Newman’s discussion of Jefferson’s presidency is a good illustration of the basic assumption of public choice economics that everyone basically behaves in his own best interest as he sees it, and that different institutions provide different incentives to achieve one’s goals. Accordingly, people tend to behave very differently in government as opposed to how they behave in private society. Even Adam Smith, the godfather of free-trade doctrine, became a tariff collector at a customs house after retiring from academic life and was in need of a source of income! (Shughart, Anderson, and Tollison, 1985). 
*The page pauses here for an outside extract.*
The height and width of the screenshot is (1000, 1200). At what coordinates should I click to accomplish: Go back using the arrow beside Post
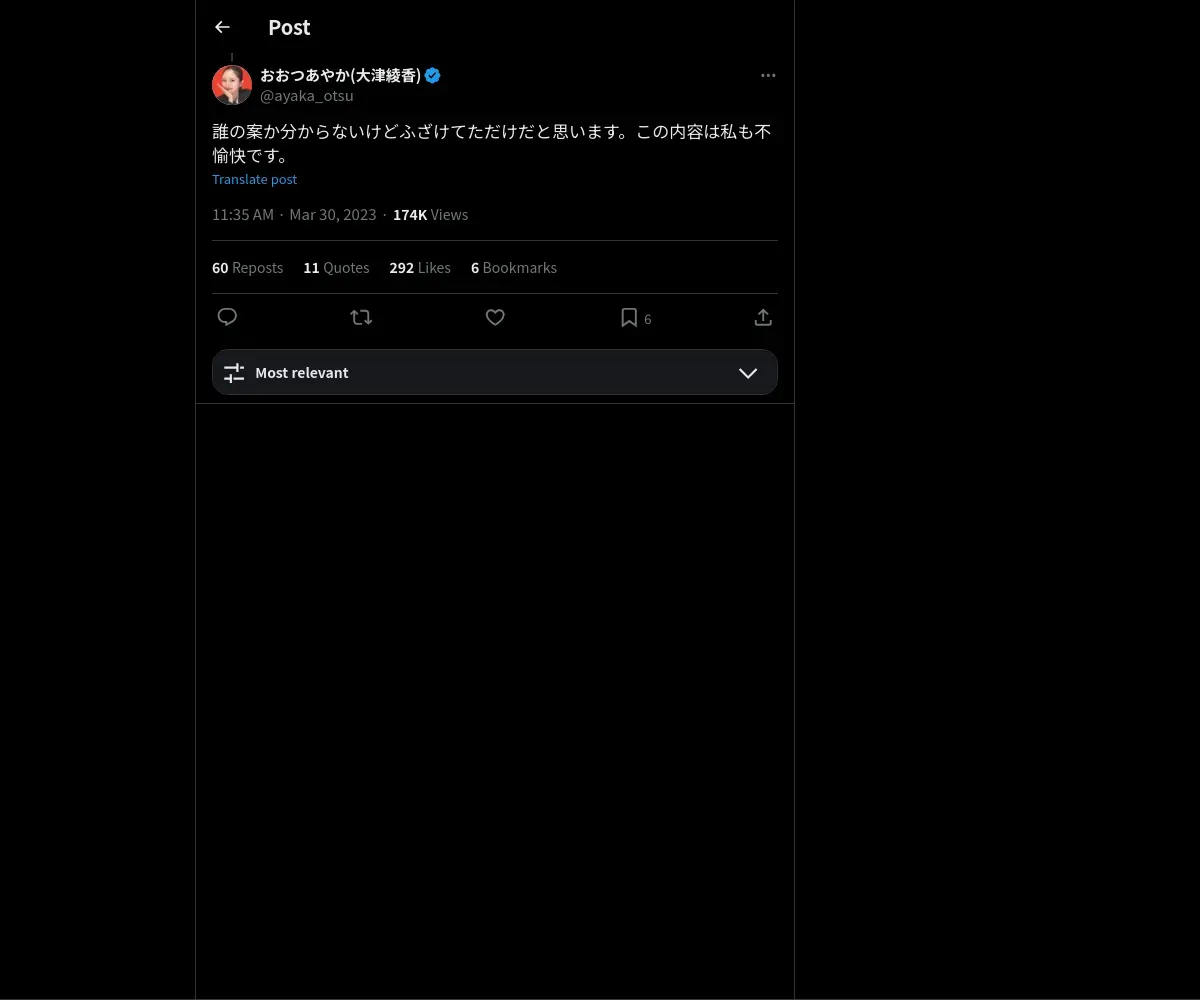222,27
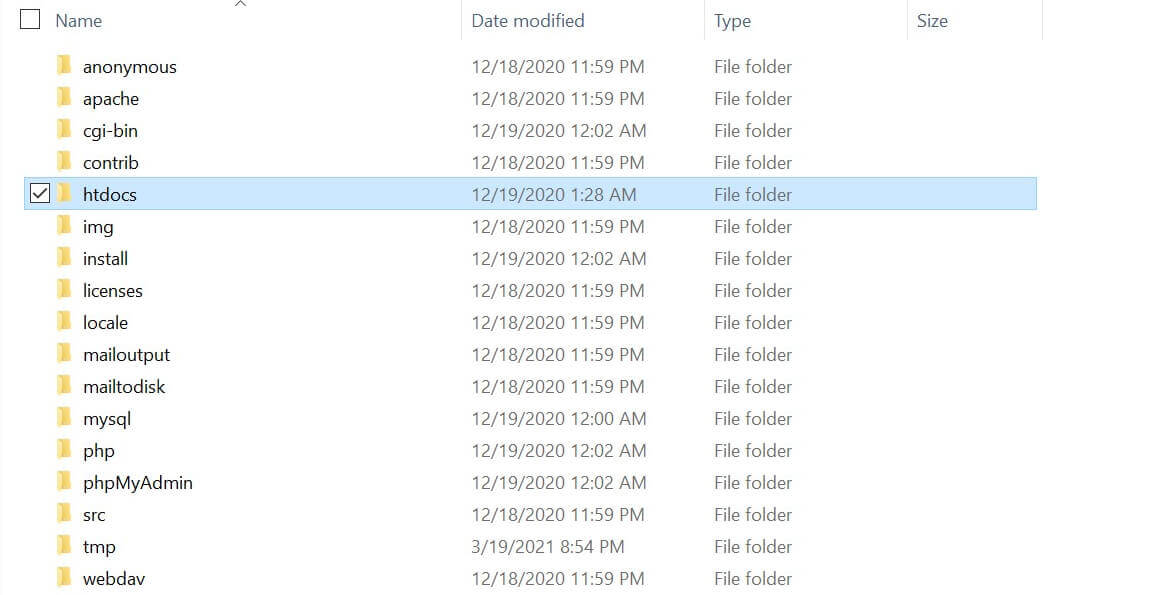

Before becoming president Jefferson authored some of the finest libertarian political rhetoric in history. This is what made him so famous and popular, and got him elected president. But as the old saying goes, politics is “the art of compromise,” a rather childish euphemism for the reality that to succeed in politics one must abandon one’s principles and make deals with the devil (or devils). Jefferson was no fool; he wanted to be viewed as a success as president and was compelled to play the inherently corrupt game of politics in order to do so. He did many good things as president, such as cutting and eliminating Hamiltonian taxes, selling all of the government’s stock in Hamilton’s Bank of the United States, and decreasing government spending.

But then the Louisiana Purchase “wrecked the Republican party” of Jefferson (153). In order to stay in power, the Jeffersonian Republicans bailed out land speculators and spent money on public works subsidies and on “various layers of privileges for merchants and manufacturers” (179). It only got worse from there. 

Since war is the health of the state, the War of 1812 initiated a new round of rampant cronyism, especially by resurrecting the Bank of the United States to ostensibly monetize the war debt. 

The next thirty years would be a replay of the previous thirty in terms of the struggle between cronyism and freedom. Newman details how Henry Clay picked up the statist, Hamiltonian mantle of “the American System,” which faced setback after setback, however, thanks to the remnants of Jeffersonianism. 

The fatal flaw in the mostly libertarian Jacksonians, Newman writes, was that they used presidential power to achieve good ends like moving toward free trade, vetoing the recharter of the Second Bank of the United States, eliminating corporate welfare, paying down the national debt, and staying out of imperialistic wars. But the precedent of expanding presidential powers would be abused in the future to pursue not freedom-enhancing but cronyism-enhancing ends. In fact, many Jacksonians found such powers to be so tempting that they became corrupted themselves, which ended the Jacksonian revolution in a manner similar to how the Jeffersonian revolution had ended. That political power corrupts is the truest statement ever made by any historian or political theorist. In Cronyism Patrick Newman does a great job of describing and documenting that truth in great detail and insight with regard to the first 240 years of American political history.